#### INFORMATION SHOWN:
______________________________

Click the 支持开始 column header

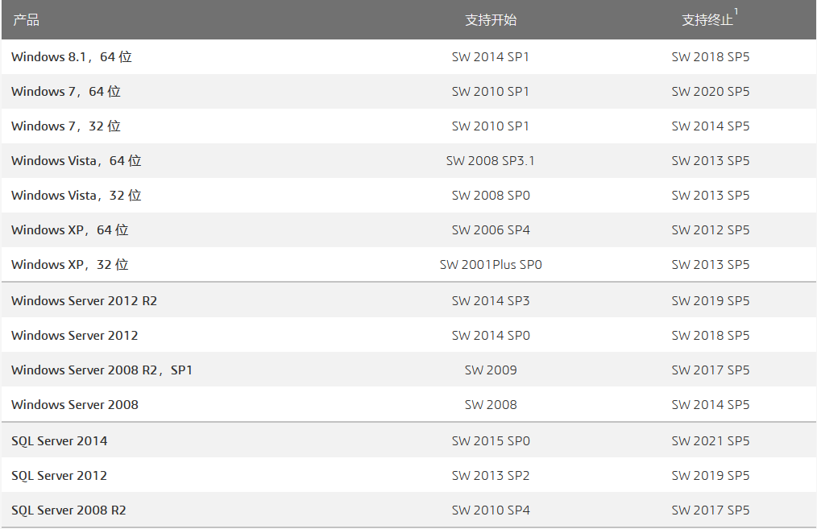pyautogui.click(x=491, y=20)
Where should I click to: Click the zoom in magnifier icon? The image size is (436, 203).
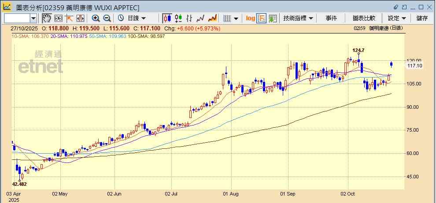(x=96, y=18)
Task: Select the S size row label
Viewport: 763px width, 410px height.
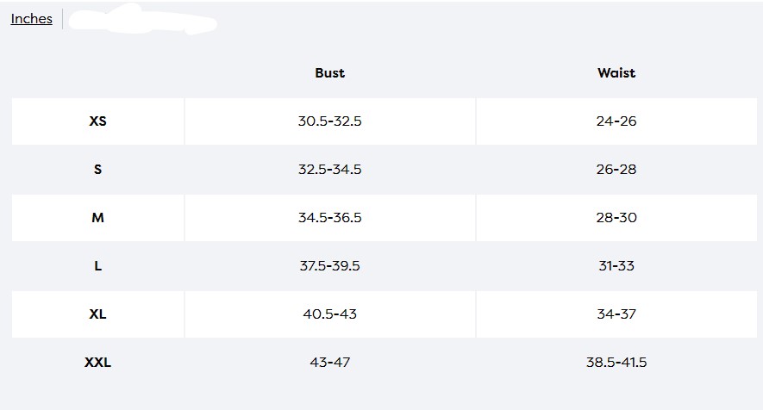Action: (97, 170)
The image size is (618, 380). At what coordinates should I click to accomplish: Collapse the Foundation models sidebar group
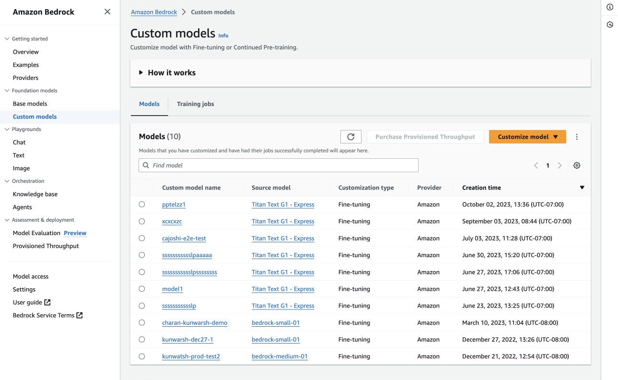[x=7, y=91]
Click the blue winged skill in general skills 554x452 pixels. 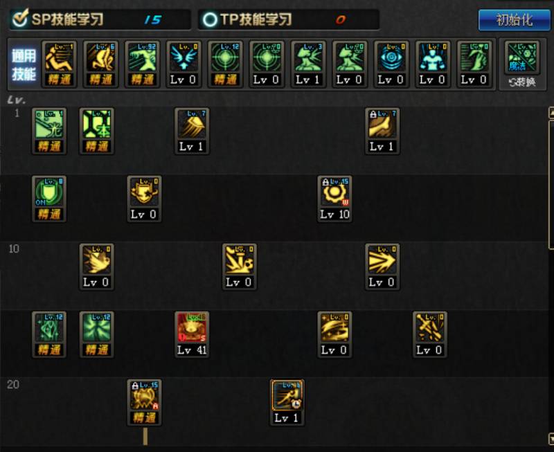184,64
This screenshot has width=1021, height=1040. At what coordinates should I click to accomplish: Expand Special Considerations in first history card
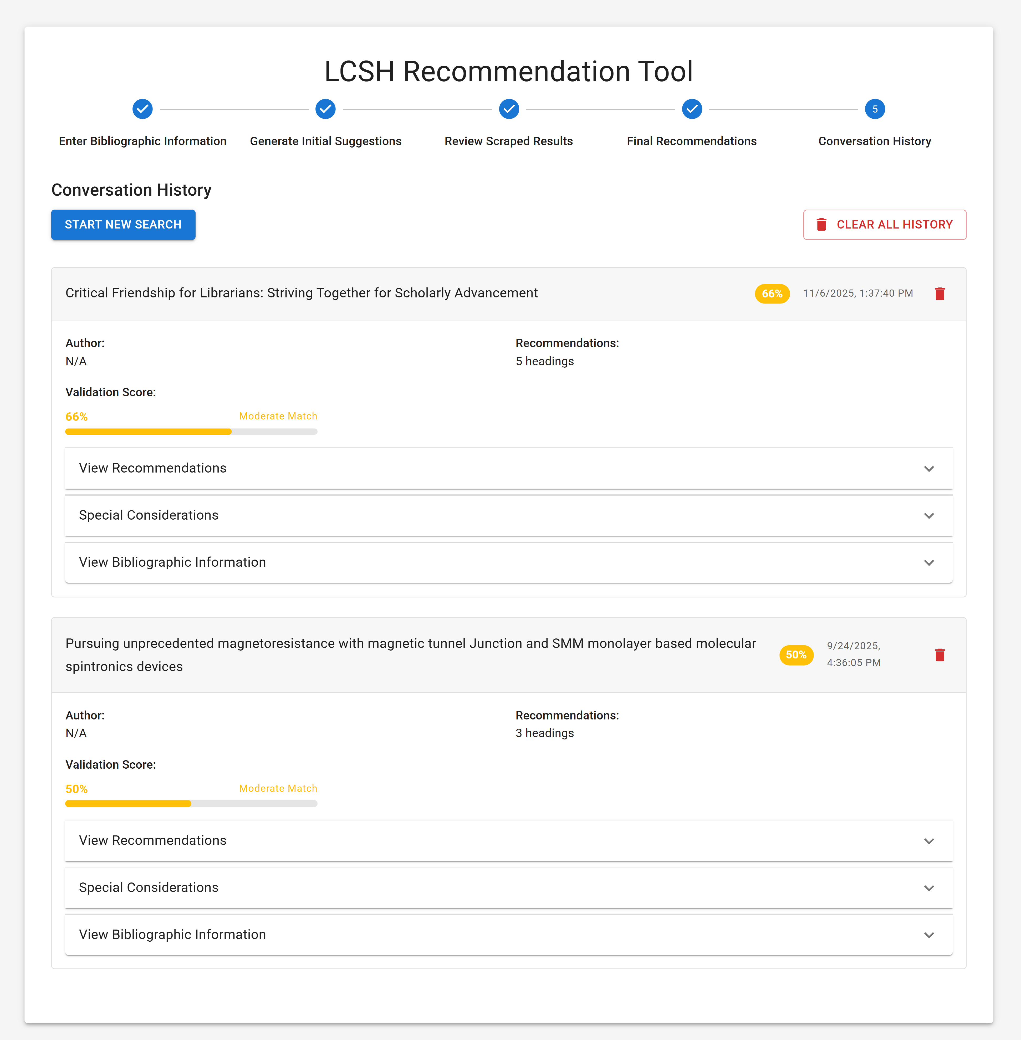pos(508,515)
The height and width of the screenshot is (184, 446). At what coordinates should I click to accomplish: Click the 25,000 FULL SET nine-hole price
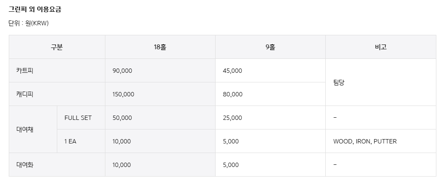pos(232,118)
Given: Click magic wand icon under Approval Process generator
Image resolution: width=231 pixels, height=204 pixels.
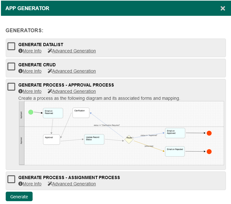Looking at the screenshot, I should click(x=50, y=91).
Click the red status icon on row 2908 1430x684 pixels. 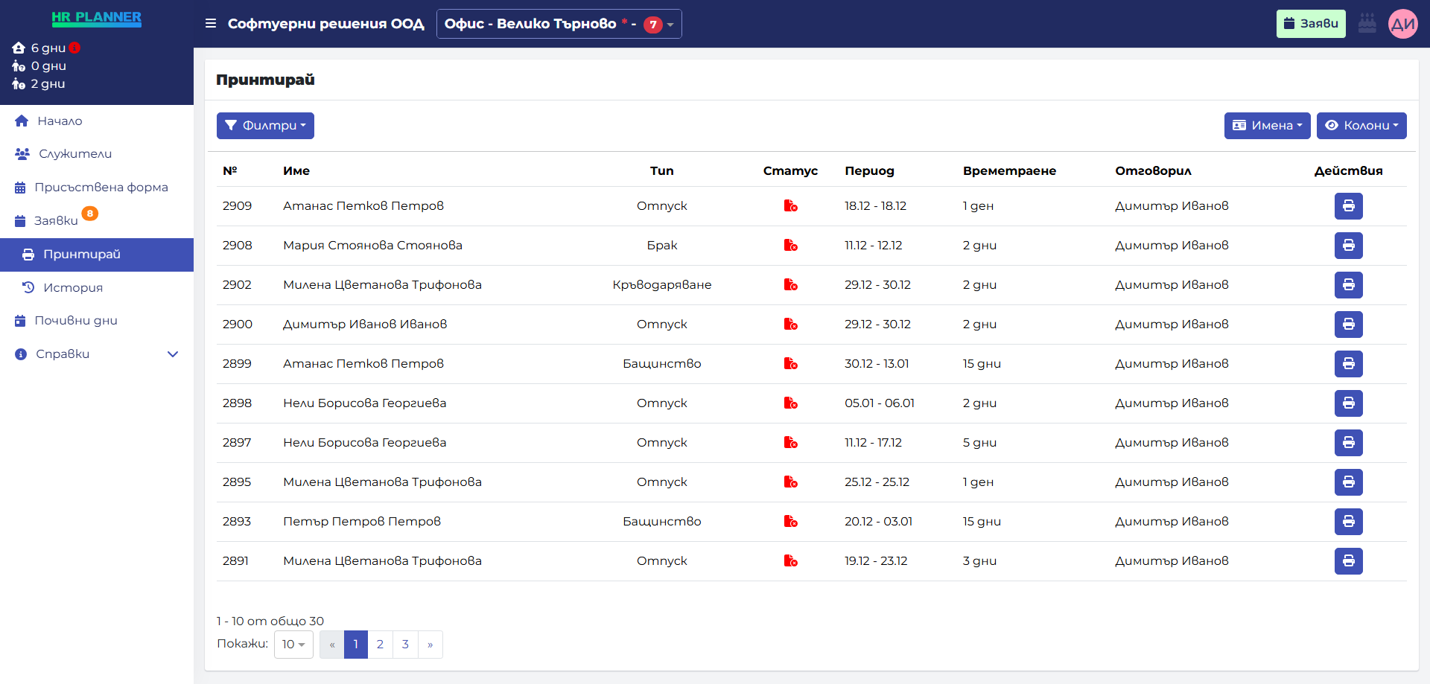pyautogui.click(x=791, y=245)
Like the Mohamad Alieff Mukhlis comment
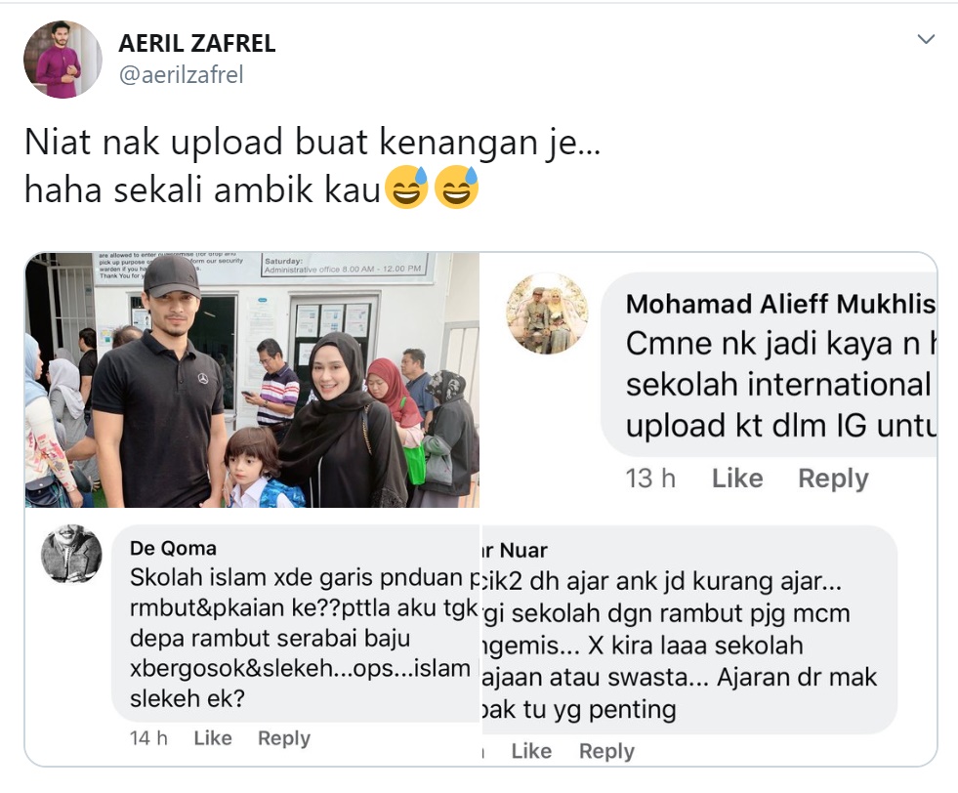The image size is (958, 793). click(737, 479)
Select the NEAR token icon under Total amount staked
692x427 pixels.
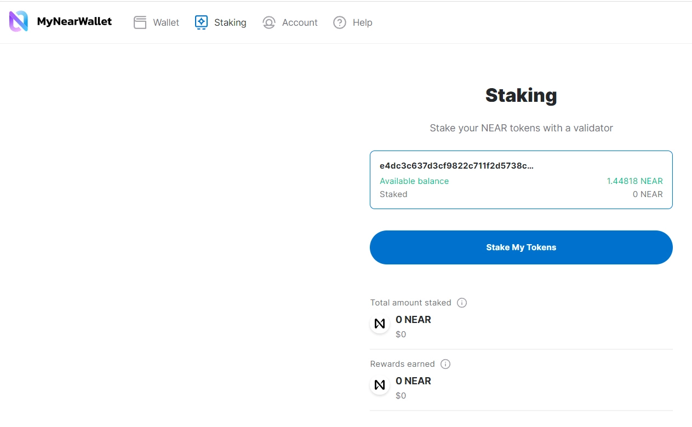tap(380, 324)
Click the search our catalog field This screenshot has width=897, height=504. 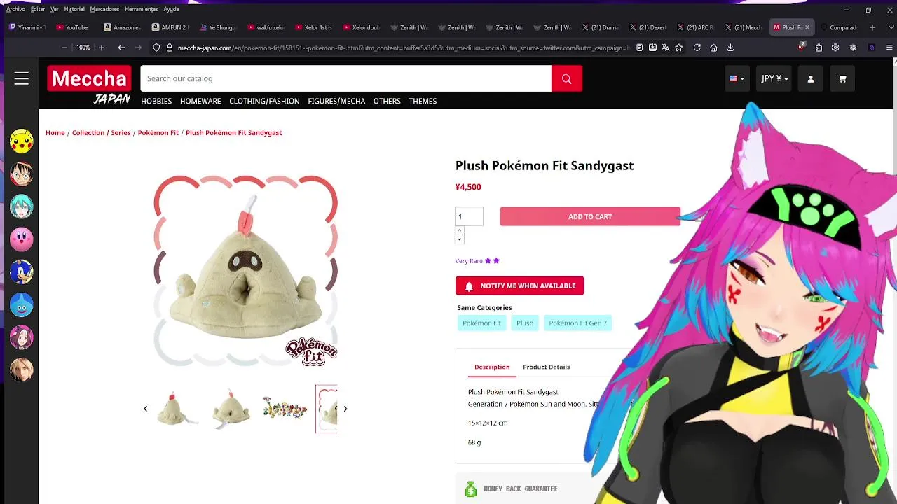345,79
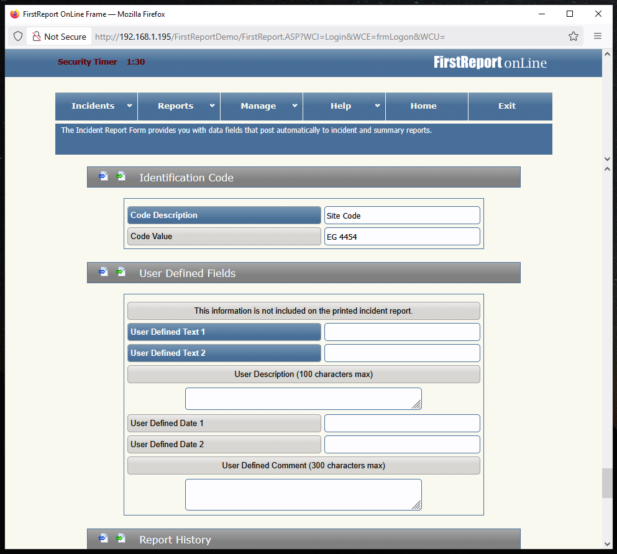The height and width of the screenshot is (554, 617).
Task: Click green arrow icon beside User Defined Fields
Action: 121,272
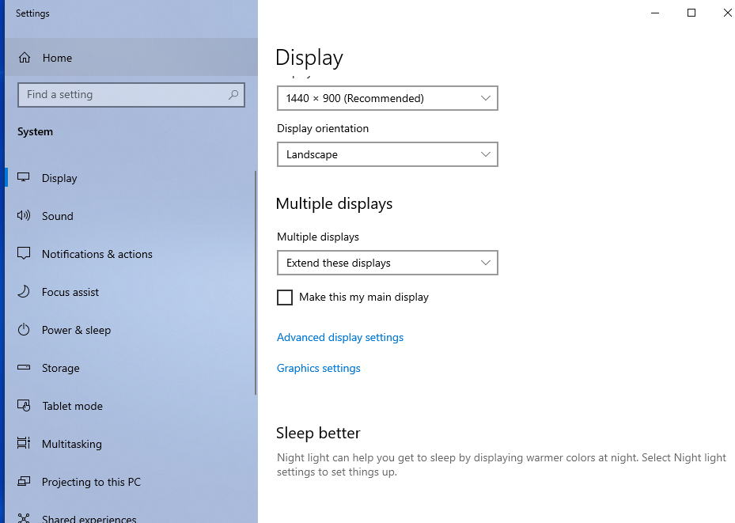Click the Tablet mode icon
Image resolution: width=735 pixels, height=523 pixels.
tap(25, 406)
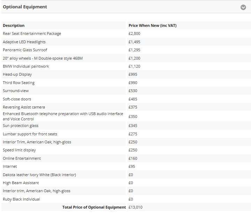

______________________________

Could you turn the entries, starting with the line that contains "Where should I" and going on through the line that contains "Action: (97, 170)", into a JSON list of strings, one string per line, skipping blank lines and leaving out the pictures?

[
  "Where should I click to: Click the zoom in magnifier icon? The image size is (436, 203).",
  "(x=96, y=18)",
  "Task: Select the S size row label",
  "Viewport: 763px width, 410px height.",
  "Action: (97, 170)"
]